PostgreSQL – Performance of Rare SELECT vs Frequent INSERT in Timeseries Data

index-tuningpartitioningperformancepostgresqlpostgresql-performance

I have a simple timeseries table

movement_history (
    data_id serial,
    item_id character varying (8),
    event_time timestamp without timezone,
    location_id character varying (7),
    area_id character varying (2)
);

My frontend developer is telling me that the cost is too high if he wants to know where an item is at a given timestamp because he has to sort the table. He wants me to add another timestamp field for the next event so he doesn't have to sort. Yet that is going to more than double the cost of my code to insert a new movement as I will need to query for the previous entry for the item, update that and then insert the new data.

My inserts of course far outnumber his queries in frequency.

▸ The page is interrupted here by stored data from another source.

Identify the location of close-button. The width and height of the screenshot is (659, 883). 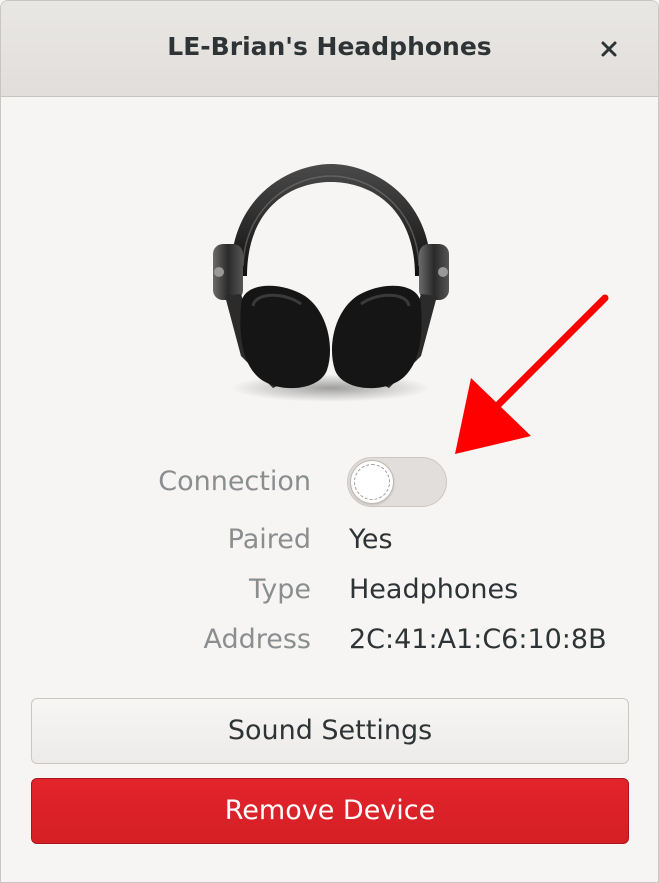
(609, 49).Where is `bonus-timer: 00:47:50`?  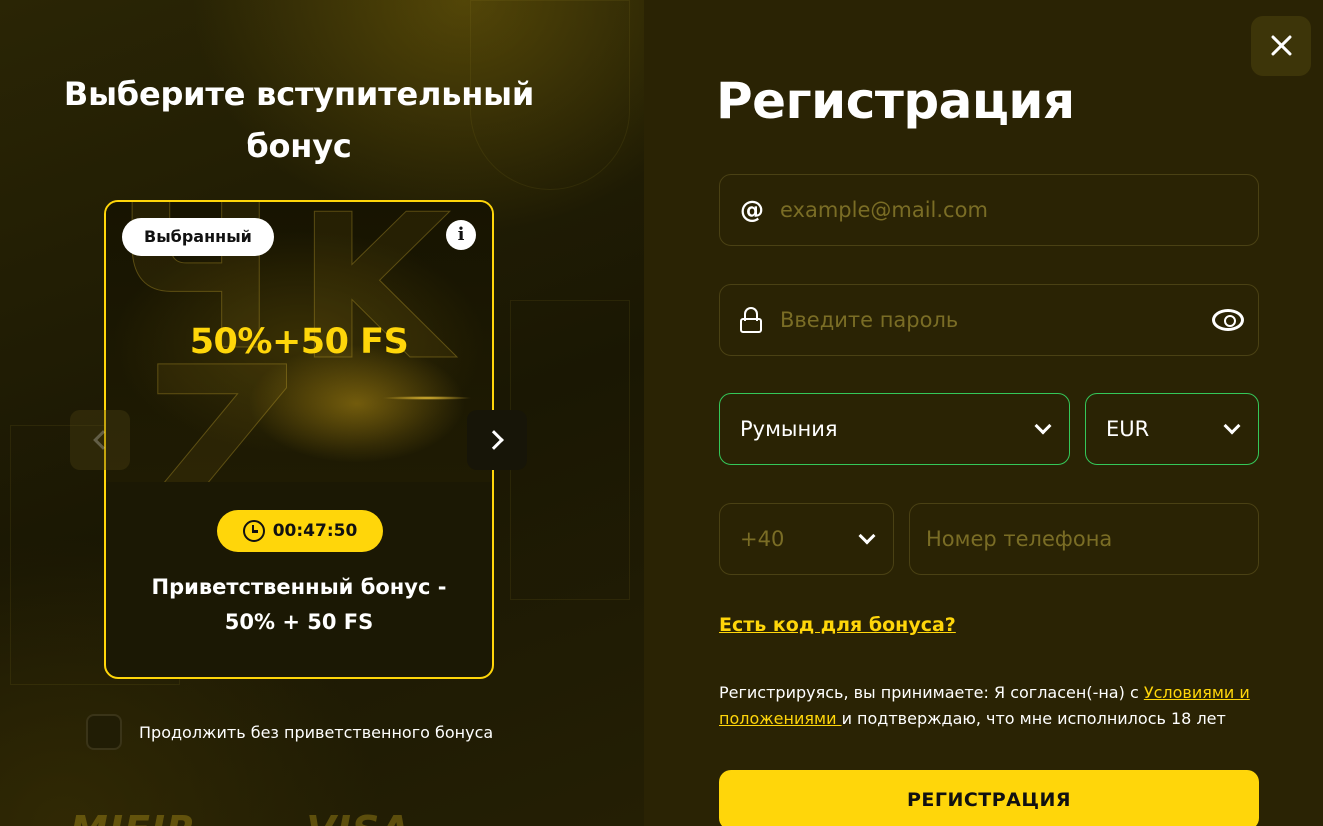 bonus-timer: 00:47:50 is located at coordinates (300, 531).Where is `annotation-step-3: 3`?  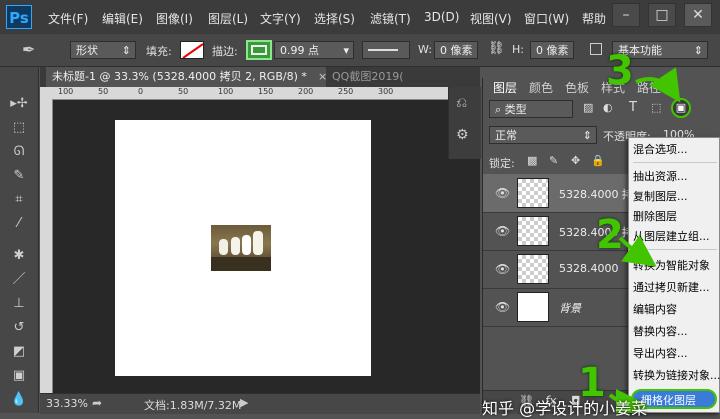
annotation-step-3: 3 is located at coordinates (620, 71).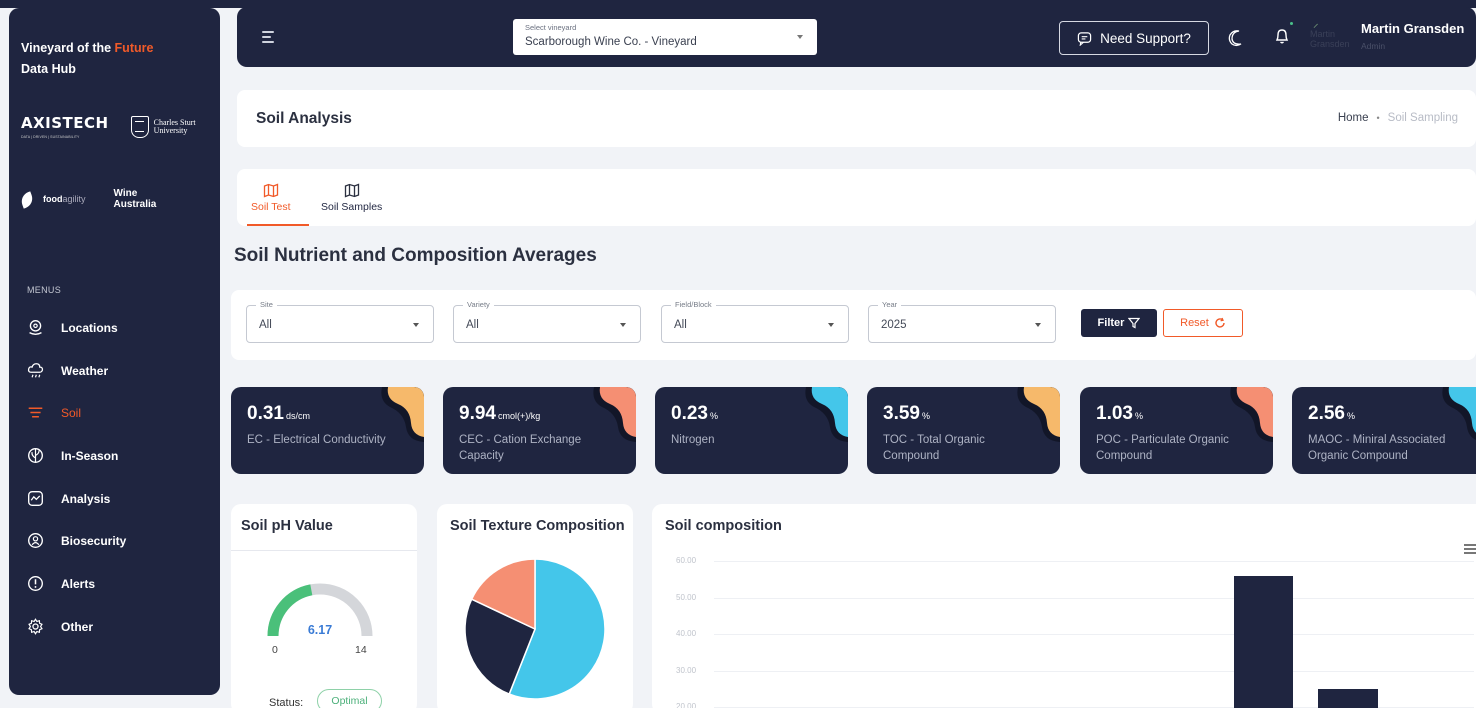 This screenshot has height=708, width=1476. Describe the element at coordinates (547, 322) in the screenshot. I see `variety-select: Variety All` at that location.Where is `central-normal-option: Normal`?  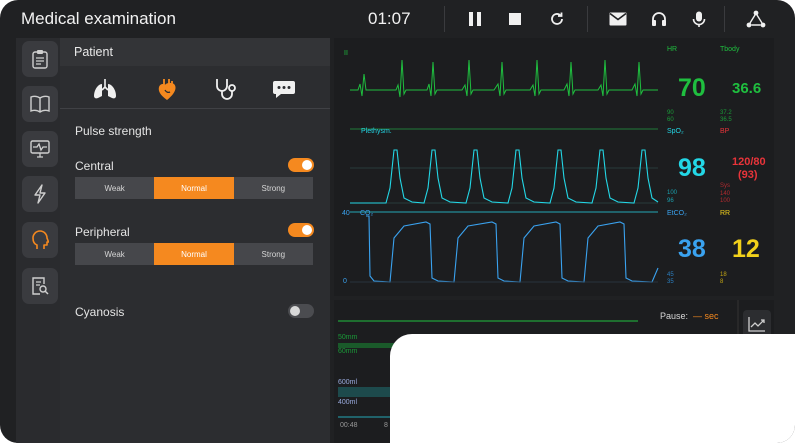 central-normal-option: Normal is located at coordinates (194, 188).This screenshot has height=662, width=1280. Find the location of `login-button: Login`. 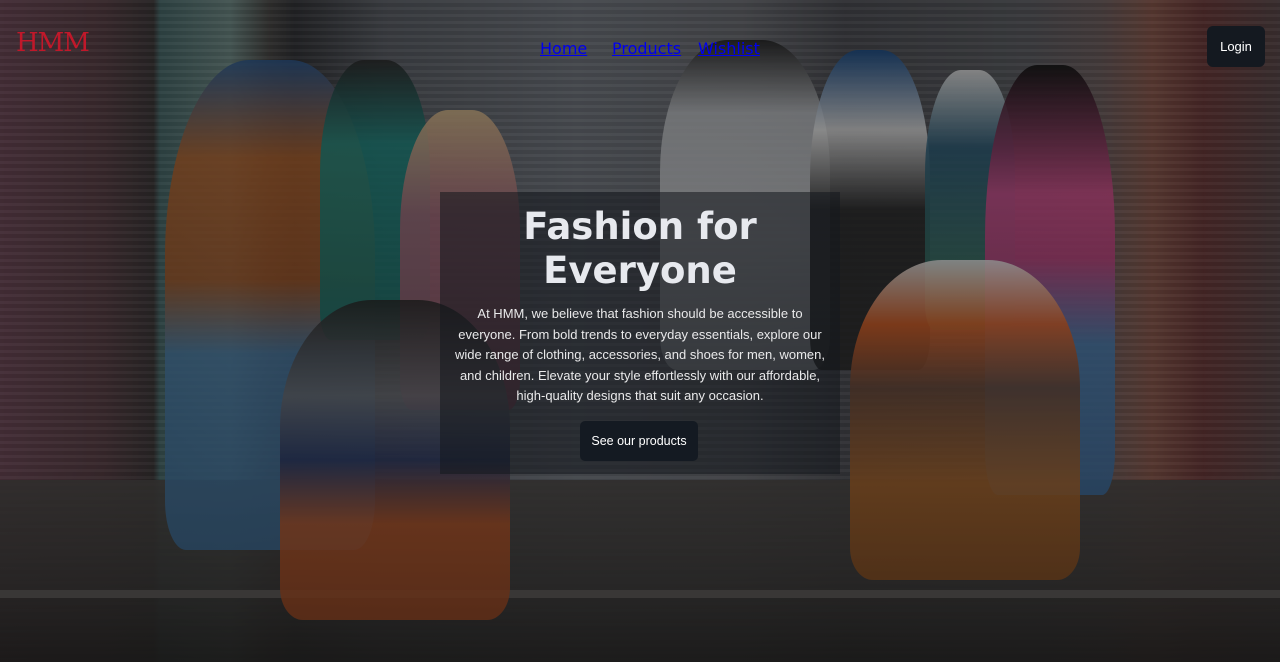

login-button: Login is located at coordinates (1236, 46).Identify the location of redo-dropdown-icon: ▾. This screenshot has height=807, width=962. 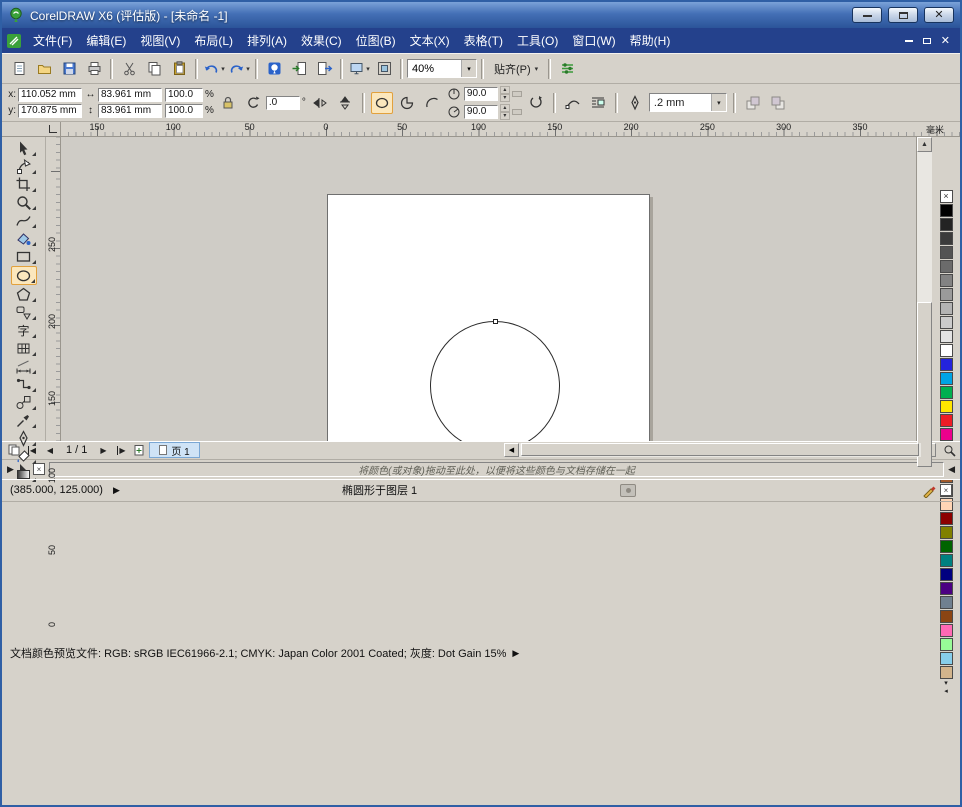
(248, 69).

And I have never seen a timeseries table which included an entry for the time of the next event. He's telling me my table is broken because his infrequent query requires a sort. Any suggestions?

I don't know what query he is using but I would be doing this:

select * from movement_history 
where event_time <= '1-15-2015'::timestamp  
and item_id = 'H665AYG3' 
order by event_time desc limit 1;

We currently have about 15K items they are at most entered into the database once a day. However we will soon have 50K of items with sensor data that is updated every 1 to 5 minutes.

I do not see his query being performed very often but another query to get the current status of the pallets will be.

select distinct on (item_id) * 
from movement_history 
order by item_id, event_time desc;

This server is currently running 9.3 but it could be running on 9.4 if it needs to.

Best Answer

Create an index on (item_id, event_time).

It will jump to the specified item_id, jump to the specified event_time for that item_id, and then move back one. No sorting involved.